SHORT EXERCISE: Copy the data below with every instance of "How do I perform" swapped for "How do I carry out", changing nothing else.

--- ENTRIES ---

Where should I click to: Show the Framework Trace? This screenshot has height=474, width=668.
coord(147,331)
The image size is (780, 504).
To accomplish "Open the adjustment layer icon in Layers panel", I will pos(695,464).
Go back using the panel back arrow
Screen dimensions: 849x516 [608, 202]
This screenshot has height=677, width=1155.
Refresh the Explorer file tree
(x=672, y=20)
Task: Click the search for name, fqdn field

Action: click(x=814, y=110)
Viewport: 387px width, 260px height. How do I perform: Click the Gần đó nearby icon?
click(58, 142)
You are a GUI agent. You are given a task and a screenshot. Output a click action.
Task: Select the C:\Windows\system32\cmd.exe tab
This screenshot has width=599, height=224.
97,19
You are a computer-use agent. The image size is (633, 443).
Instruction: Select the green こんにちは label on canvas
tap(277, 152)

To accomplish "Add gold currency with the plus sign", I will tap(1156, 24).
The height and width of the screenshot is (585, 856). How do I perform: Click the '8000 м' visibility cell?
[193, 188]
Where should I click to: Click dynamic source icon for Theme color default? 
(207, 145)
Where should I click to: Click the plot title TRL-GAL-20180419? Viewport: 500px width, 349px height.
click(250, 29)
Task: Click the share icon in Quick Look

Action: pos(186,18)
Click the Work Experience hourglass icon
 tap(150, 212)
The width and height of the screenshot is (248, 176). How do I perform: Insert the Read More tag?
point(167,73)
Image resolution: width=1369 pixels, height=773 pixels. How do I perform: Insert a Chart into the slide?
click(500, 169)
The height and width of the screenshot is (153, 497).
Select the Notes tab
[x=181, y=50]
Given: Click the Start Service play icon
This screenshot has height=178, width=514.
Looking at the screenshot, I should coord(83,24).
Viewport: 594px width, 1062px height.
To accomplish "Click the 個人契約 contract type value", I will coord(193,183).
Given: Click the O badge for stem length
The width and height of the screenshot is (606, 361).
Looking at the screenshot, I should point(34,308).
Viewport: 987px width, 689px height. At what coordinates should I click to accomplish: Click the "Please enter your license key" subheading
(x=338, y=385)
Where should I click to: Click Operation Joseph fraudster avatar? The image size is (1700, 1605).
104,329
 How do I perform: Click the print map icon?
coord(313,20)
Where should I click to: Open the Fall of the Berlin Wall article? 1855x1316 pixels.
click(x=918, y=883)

---

WRITTEN ANSWER:
Where should I click to: Show the Framework Trace? This screenshot has height=474, width=668.
coord(147,331)
The image size is (780, 504).
To accomplish "Open the adjustment layer icon in Layers panel", I will pos(695,464).
Go back using the panel back arrow
Screen dimensions: 849x516 [608, 202]
This screenshot has height=677, width=1155.
Refresh the Explorer file tree
(x=672, y=20)
Task: Click the search for name, fqdn field

Action: click(x=814, y=110)
Viewport: 387px width, 260px height. How do I carry out: Click the Gần đó nearby icon?
click(58, 142)
You are a GUI agent. You are given a task and a screenshot. Output a click action.
Task: Select the C:\Windows\system32\cmd.exe tab
This screenshot has width=599, height=224.
97,19
You are a computer-use agent. The image size is (633, 443).
Instruction: Select the green こんにちは label on canvas
tap(277, 152)

To accomplish "Add gold currency with the plus sign", I will tap(1156, 24).
The height and width of the screenshot is (585, 856). How do I carry out: Click the '8000 м' visibility cell?
[193, 188]
Where should I click to: Click dynamic source icon for Theme color default? 
(207, 145)
Where should I click to: Click the plot title TRL-GAL-20180419? Viewport: 500px width, 349px height.
click(250, 29)
Task: Click the share icon in Quick Look

Action: pos(186,18)
Click the Work Experience hourglass icon
 tap(150, 212)
The width and height of the screenshot is (248, 176). How do I carry out: Insert the Read More tag?
point(167,73)
Image resolution: width=1369 pixels, height=773 pixels. How do I carry out: Insert a Chart into the slide?
click(500, 169)
The height and width of the screenshot is (153, 497).
Select the Notes tab
[x=181, y=50]
Given: Click the Start Service play icon
This screenshot has height=178, width=514.
Looking at the screenshot, I should coord(83,24).
Viewport: 594px width, 1062px height.
To accomplish "Click the 個人契約 contract type value", I will coord(193,183).
Given: Click the O badge for stem length
The width and height of the screenshot is (606, 361).
Looking at the screenshot, I should point(34,308).
Viewport: 987px width, 689px height. At what coordinates should I click to accomplish: Click the "Please enter your license key" subheading
(x=338, y=385)
Where should I click to: Click Operation Joseph fraudster avatar? The image size is (1700, 1605).
104,329
 How do I carry out: Click the print map icon?
coord(313,20)
Where should I click to: Open the Fall of the Berlin Wall article? 1855x1316 pixels.
click(x=918, y=883)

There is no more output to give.